Last month, CIPE published “Impact Investing and Bribery: Risks and Incentives” in response to increasing interest in impact investing, especially within the non-profit community. The post briefly discussed the risks that come with impact investing, as well as advised impact investors on how to mitigate their risk. As a follow up to that post, this article seeks to expand upon the legal risks previously discussed and answer the question: Are impact investors legally liable for the corrupt actions of their investees?

Bribery of foreign officials is illegal under the U.S. Foreign Corrupt Practices Act (FCPA). More specifically, it is a crime for a “domestic concern” (U.S. person or U.S. company), certain entities that trade on the U.S. stock exchange, and foreign persons in the U.S. to knowingly provide anything of value to a foreign official if it helps to obtain or retain a business advantage.

For impact investors, a critical element of the FCPA is that willful blindness to a situation with a high probability of unlawful activity also fulfils the FCPA’s criteria for “knowingly.” Moreover, the U.S. government has taken to interpreting elements of the FCPA quite broadly—including its understanding of “business advantage” and “domestic concern.” This means that indirectly related parties—including impact investors—could be liable for the corrupt actions of others.

In United States v. Kozeny, the Second Circuit convicted an investor of FCPA violations because there was abundant evidence that he was willfully blind towards the legality of his investee’s business practices and “worked to avoid learning exactly what [his investee] was doing.” In its discussion of the FCPA’s “knowledge” standard, the Court referred to evidence indicating that the investor (1) knew corruption was pervasive in the region, (2) knew his partner had a reputation for corruption, (3) created companies to shield himself and other investors from potential liability, and (4) expressed concerns that his partner and company were bribing officials.

The U.S. Department of Justice (DOJ) also issued an opinion in 2010, stating that a U.S.-based microfinance non-profit was a “domestic concern” and was therefore subject to the FCPA. This means that even international non-governmental organizations (INGOs)—a growing segment of the impact investment community—are liable under the FCPA.

Moreover, there is nothing in U.S. anti-bribery law or any international anti-bribery agreement that specifically relieves non-profit organizations of liability. In fact, countries such as Canada have interpreted the Organisation for Economic Co-operation and Development’s Convention on Combating Bribery of Foreign Public Officials in International Business Transactions to cover non-profit entities.

What does this all mean for impact investors? Overall, it means that impact investors—including non-profit organizations in the impact investment space—should be wary as their legal risks under the FCPA are quite real.
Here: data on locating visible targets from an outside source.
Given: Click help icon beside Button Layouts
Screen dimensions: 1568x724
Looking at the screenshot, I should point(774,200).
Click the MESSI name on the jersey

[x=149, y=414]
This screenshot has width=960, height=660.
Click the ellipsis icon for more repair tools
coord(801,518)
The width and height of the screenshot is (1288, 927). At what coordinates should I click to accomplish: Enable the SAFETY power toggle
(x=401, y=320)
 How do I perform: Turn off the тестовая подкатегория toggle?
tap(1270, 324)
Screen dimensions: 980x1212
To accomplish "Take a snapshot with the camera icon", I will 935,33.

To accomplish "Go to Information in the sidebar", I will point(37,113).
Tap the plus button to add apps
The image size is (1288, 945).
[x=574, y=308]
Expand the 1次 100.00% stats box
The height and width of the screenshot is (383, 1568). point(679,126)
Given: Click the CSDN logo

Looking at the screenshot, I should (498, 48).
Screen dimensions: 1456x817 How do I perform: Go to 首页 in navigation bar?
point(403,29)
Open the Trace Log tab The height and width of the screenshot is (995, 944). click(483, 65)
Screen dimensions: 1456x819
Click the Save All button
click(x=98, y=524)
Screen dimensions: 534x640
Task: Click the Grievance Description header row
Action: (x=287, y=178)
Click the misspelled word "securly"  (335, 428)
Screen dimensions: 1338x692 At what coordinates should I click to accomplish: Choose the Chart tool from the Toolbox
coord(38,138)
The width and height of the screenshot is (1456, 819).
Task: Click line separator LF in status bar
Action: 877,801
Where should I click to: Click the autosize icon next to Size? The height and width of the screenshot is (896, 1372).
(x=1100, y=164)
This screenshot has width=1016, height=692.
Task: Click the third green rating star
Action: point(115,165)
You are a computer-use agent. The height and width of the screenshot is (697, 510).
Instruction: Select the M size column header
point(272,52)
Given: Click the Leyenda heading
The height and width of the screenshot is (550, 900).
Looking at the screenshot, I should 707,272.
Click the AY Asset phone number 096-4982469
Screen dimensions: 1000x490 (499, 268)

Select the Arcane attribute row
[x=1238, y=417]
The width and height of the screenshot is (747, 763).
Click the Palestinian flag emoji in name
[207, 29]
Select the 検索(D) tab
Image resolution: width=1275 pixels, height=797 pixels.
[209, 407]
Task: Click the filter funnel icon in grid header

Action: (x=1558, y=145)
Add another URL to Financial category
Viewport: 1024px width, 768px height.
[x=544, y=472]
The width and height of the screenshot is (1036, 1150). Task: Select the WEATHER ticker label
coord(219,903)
For these reasons, entities interested or currently engaging in impact investing should acknowledge their legal risks and ensure they have adequate compliance programs in place to safeguard themselves, their investments, and the potential for those investments to have a larger social impact.

To that end, CIPE works with the business community to support a range of efforts to combat corruption, including improving integrity standards and strengthening compliance standards for companies. As international development has integrated into the impact investment space, we want to make sure anti-corruption is part of that dialogue—especially for INGOs.